Introduction: Mousetrap Car for Less Than $5
As a physical science project, I had to create a mousetrap car that would go 3m and push an empty soda can the last meter. I based my design on geek27's Mousetrap Car Racer.
Sir Isaac Newton discovered three laws of motion. Newton’s first law states that “Every object in a state of uniform motion tends to remain in that state of motion unless an external force is applied to it.” (Newton's Three Laws of Motion) If an object is not moving, it will not move unless a force moves it, and an object in motion will not accelerate or decelerate unless a force accelerates or decelerates it. Newton’s second law states that force = mass * acceleration “Acceleration and force are vectors … in this law the direction of the force vector is the same as the direction of the acceleration vector.” (Newton's Three Laws of Motion)The force that changes an objects state of motion is the product of the objects mass and the amount that the object accelerates. Newton’s third law states that “For every action there is an equal and opposite reaction.” (Newton's Three Laws of Motion) For every force applied there is an equal and opposite force.
Energy is conserved. The spring in the mousetrap has potential energy because the spring is pulled back and retains that energy. The car will not move unless the spring is released. (Newton’s First Law) When the spring is released, the potential energy is converted into Centripetal force, moving the arm. The arm acts as a lever, and also has Centripetal force. The arm pulls the string, giving it tension. The string turns the axle and the wheels, giving it Centripetal force. The wheels contact the ground and because friction works in the opposite direction as the car, the car is able to move forward (Newton’s Third Law). Friction is required. Without friction, the car would not be able to move forward.
According to Newton’s First Law, the car would remain in motion for ever, as long as external forces are not applied. The car eventually stops, because of the friction that was required to start to move the car. The spring has to have enough force bring the car the three meters, after overcoming inertia. Friction is the applied force vector for the car, to the car will accelerate in the direction of the friction. (Newton's Second Law) Friction is the equal and opposite force from Newton's Third Law, so the direction of the friction vector is opposite of the direction of the car's vector. The car decelerates because the friction's opposite direction causes negative acceleration.
Step 1: Schematics
Theses images are the schematics from my original and final designs.

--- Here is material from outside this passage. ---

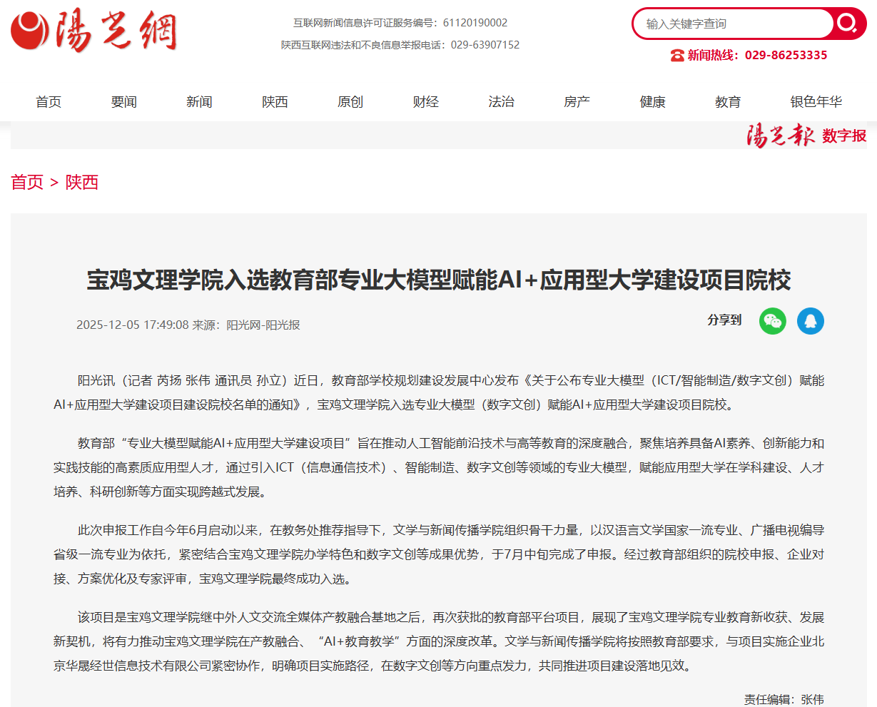Screen dimensions: 877x707
Task: Open the 首页 navigation menu item
Action: [49, 102]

3d models are available here (uses Google Sketchup)
Step 2: Materials & Cost
-one mousetrap ($1.69 for a 2 pack)
-half a pool noodle ($1 for a whole)
-four 1/4" nuts
-one 1/4" wing nut
-epoxy (that works with metal)
-lengths of 1"X1/4" wood
- 1 3/4"
- 10" (2x)
- 1 3/8" (3x)
-3/16" copper tubing (27" needed) ($3.49)
- 1/4" copper tubing (15" needed)
Step 3: The Body
After clamping the mousetrap, use pliers to take out everything but the spring and the lever arm on the mousetrap. Cut the lever arm (see picture).
Drill 1/4" axle holes 3cm from one end and 5cm from the other end of the 10" lengths.
Assemble as shown with wood glue or epoxy. 1 3/8" lengths should go under either end of the mousetrap and one should be centered under the mousetrap. 7" and 1 3/4" lengths should be centered on both ends of the car with the 7" length 5cm away from the axle hole. The mousetrap arm should face the front of the car (the 7" piece)
Step 4: Axles
Cut 3/16" copper tubing into a 5" and a 7" length. Insert into axle holes, with the 5" axle in the front and the 7" axle in the back. Put nuts on the axle on either side of the car, and put the wing nut on the back axle, between the wood sides.
***Leave 1/4" between the nuts and the wood.
Step 5: The Wheels
Cut the pool noodle into two 2" pieces and two 1" pieces. Make sure that the ends of the pool noodle are square.
Wrap the axle with electrical tape. This takes a long time.
The 2" wheels go onto the back axle, so the back axle needs two widths of electrical tape on each side.
Slide the wheels into place. They should go on snugly but not to a point that it is impossible to get them off.
Step 6: Extend the Arm
Take the last 2 pieces of copper tube and put the 3/16" tube into the 1/4" tube. Use the epoxy to attach it to the mousetrap's arm.
Tie a knot in the thread, so that there is a small loop at one end. Cut the string so that it is at least 33cm long.
Wrap electrical tape around the string 10cm up the arm, with 30 cm of string and the loop facing the back axle. The loop on the string should not reach the axle.
Step 7: Use the Car
Pull back the mousetrap arm and turn the back axle backwards, after slipping the loop over the wing nut. Set the car on the ground and let it go.
Below is a table of the data and a graph of the data from my home testing.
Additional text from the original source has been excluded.